Even while the overall national unemployment rate continues to fall, the ranks of unemployed in some states remain worryingly high ranging from 14.4 per cent for Bihar to 26.7 per cent for Haryana. The accepted fact remains inflation has a negative impact on growth and real per capita income. Inflation is not neutral. In no case does it support growth. That is why on the occasion of release of monetary policy the other day, Reserve Bank of India (RBI) governor Shaktikanta Das said: “In the sequence of priorities we have now put inflation before growth. For the last three years starting February 2019, we had put growth ahead of inflation in the sequence. This time we have revised that because we thought that the time is appropriate and that is something which needs to be done.”

Largely caused by Ukrainian war, the inflation outlook has worsened globally as also for India. RBI has revised upward its inflation forecast for 2022-23 to 5.7 per cent from the earlier 4.5 per cent. If the war persists and sanctions further tightened, raging inflation will not be doused. In fact, inflation here could very well cross the Laxman Rekha as the year progresses. If inflation stays this high what option could be there for RBI but to cut this year’s growth forecast to 7.2 per cent from the earlier 7.8 per cent. Inflation and growth outlook being so fluid, Das’ observation that “we are not hostage to any rulebook and no action is off the table when the need of the hour is to safeguard the economy,” is an important pointer to RBI monetary policy staying flexible.

Commodity prices across the board from oil to steel to aluminium and to copper have all significantly appreciated. This is particularly pinching for the micro, small and medium (MSME) sector, which has a share of around 30 per cent of GDP and provides employment to 111 million. High input prices have pushed up working capital requirements of the sector. Will that incremental financial accommodation be available from banks? Unlike large enterprises, most MSMEs don’t have reserves to fall back upon. New Delhi must see that the MSME sector having a share of close to 50 per cent of total national exports is able to walk through difficult times unscathed.

Industry as a whole has welcomed the government investing heavily in infrastructure projects creating demand for products of a host of industries. The combination of mega capital expenditure programme that hopefully will bring Indian infrastructure close to world class resulting in marked fall in logistical cost and supply side measures is the response expected from the government. Private sector too is not found wanting in announcing major investments and this is led by the steel industry with investment commitment of over ₹1,000 billion in new capacity building.

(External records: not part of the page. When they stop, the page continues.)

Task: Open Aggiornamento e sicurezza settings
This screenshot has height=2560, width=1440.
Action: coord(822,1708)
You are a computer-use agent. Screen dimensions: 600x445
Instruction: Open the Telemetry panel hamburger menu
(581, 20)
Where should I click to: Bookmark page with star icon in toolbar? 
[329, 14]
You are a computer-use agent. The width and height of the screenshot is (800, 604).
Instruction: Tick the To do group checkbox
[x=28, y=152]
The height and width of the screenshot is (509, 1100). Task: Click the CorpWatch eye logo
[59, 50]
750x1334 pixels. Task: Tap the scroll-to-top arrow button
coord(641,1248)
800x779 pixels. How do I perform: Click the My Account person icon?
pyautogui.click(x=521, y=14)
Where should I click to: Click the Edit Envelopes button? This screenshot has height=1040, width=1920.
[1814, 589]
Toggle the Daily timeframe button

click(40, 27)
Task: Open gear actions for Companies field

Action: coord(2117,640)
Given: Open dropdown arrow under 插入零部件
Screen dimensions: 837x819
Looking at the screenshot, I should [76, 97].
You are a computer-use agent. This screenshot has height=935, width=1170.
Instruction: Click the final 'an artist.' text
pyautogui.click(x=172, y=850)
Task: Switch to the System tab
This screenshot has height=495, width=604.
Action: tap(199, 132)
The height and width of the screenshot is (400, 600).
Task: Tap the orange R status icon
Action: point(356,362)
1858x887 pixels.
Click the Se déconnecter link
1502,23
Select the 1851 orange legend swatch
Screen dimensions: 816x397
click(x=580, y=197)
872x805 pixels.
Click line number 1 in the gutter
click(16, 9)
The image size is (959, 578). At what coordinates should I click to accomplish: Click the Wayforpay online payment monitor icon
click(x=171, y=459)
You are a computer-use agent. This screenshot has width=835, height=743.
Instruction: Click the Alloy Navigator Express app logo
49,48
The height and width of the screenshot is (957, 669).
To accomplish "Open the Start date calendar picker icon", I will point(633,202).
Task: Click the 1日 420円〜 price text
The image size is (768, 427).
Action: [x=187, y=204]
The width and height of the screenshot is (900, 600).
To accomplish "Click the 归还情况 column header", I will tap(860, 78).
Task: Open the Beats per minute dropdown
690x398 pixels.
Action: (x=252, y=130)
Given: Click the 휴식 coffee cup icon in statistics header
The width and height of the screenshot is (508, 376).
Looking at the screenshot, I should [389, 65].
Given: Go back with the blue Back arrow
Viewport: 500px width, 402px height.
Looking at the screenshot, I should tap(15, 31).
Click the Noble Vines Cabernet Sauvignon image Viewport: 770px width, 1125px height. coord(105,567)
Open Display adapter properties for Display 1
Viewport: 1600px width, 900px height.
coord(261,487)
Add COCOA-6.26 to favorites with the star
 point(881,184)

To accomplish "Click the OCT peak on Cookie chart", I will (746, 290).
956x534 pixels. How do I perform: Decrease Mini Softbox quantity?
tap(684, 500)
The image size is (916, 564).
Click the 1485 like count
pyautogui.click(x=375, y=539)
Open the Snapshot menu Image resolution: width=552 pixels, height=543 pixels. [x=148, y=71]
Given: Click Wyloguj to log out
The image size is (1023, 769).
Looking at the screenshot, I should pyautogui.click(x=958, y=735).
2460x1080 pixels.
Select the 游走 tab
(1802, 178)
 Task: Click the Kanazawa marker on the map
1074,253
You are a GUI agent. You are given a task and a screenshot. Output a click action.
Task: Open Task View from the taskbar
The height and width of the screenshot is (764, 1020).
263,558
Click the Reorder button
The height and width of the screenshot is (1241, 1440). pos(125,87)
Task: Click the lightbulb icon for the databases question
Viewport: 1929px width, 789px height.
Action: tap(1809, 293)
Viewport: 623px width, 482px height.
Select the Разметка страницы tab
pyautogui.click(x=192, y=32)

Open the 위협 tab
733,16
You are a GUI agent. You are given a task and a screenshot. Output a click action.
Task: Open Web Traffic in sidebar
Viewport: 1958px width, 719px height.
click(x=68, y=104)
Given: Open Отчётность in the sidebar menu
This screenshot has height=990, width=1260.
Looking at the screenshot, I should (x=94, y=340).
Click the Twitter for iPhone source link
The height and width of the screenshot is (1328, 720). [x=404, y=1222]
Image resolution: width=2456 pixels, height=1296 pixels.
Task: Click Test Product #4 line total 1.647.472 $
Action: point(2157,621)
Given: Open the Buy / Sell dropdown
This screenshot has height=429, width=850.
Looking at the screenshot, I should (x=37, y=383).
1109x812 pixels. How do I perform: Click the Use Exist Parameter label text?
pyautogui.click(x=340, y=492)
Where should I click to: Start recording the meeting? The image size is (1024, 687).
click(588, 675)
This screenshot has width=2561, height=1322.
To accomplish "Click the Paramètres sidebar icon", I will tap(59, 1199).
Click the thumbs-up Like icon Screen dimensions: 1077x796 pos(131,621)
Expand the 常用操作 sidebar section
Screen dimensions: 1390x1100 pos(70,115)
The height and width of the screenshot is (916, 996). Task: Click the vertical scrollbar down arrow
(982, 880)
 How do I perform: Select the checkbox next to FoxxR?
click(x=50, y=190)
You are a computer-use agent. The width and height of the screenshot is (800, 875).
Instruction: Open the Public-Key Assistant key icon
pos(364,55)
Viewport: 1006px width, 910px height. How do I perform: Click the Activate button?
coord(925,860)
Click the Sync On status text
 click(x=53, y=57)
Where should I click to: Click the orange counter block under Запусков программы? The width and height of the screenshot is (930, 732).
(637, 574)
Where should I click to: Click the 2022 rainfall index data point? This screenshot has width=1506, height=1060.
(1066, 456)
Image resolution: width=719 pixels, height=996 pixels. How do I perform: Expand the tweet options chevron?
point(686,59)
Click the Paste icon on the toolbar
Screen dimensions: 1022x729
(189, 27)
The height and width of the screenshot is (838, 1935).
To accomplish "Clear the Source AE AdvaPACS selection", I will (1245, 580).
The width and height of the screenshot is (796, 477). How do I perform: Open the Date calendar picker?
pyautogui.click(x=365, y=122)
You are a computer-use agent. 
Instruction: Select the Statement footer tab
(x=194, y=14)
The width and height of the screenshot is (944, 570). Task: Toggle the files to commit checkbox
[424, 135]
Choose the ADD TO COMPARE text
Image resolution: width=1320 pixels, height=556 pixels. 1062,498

In the challenging circumstances, Indian farmers well deserve a pat on their back for agriculture and allied industries are expected to have recorded growth of 3.9 per cent in 2021-22 against 3.6 per cent in the previous year. There is no promise that the coming days will bring any relief. One may, however, see a silver lining in the Economic observation: “Despite all the disruptions caused by the global pandemic, India’s balance of payments remained in surplus throughout the last two years. This allowed the Reserve Bank of India to keep accumulating foreign exchange reserves (they stood at US$634 billion on 31st December 2021). This is equivalent to 13.2 months of merchandise imports and is higher than the country’s external debt. The combination of high foreign exchange reserves, sustained foreign direct investment, and rising export earnings will provide an adequate buffer against possible global liquidity tapering in 2022-23.”